- [Exercise instructions]
Find the word "Toggle" in the data below and copy each line that holds it.

- [Supplied data]
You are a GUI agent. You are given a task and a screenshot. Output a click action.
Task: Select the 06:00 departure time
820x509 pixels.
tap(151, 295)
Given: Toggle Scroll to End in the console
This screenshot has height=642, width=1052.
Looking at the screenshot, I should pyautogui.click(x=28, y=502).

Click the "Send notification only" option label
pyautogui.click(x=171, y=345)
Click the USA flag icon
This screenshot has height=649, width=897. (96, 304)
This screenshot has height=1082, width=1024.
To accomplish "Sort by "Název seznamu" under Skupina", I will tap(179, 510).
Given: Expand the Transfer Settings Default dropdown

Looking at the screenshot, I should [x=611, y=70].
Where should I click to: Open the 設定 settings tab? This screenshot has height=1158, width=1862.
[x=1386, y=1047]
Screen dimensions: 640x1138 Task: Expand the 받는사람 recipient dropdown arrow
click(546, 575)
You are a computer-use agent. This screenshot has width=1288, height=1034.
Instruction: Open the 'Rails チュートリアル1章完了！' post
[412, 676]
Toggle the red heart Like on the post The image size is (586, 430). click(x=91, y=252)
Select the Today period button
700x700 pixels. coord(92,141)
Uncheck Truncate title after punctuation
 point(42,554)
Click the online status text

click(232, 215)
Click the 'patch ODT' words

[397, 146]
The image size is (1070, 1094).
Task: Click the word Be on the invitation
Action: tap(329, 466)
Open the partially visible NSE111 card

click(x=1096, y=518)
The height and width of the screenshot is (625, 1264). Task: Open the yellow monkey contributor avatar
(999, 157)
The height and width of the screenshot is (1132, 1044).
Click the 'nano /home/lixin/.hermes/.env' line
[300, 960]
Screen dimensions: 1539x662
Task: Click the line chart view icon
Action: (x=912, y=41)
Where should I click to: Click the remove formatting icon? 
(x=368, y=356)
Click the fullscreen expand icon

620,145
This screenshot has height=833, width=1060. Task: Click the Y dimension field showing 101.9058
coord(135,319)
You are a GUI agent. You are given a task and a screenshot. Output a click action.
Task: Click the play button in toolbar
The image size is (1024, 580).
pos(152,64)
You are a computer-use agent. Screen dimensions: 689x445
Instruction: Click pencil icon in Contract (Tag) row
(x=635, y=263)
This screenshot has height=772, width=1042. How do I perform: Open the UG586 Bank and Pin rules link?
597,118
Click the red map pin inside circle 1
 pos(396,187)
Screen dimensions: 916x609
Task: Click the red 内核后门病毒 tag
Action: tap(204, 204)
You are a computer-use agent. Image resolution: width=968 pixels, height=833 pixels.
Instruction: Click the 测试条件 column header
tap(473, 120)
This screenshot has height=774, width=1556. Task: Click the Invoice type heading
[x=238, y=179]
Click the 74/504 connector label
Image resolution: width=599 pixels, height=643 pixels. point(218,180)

- [Exercise answer]
Given: Toggle Scroll to End in the console
Toggle the red heart Like on the post The image size is (586, 430). click(x=91, y=252)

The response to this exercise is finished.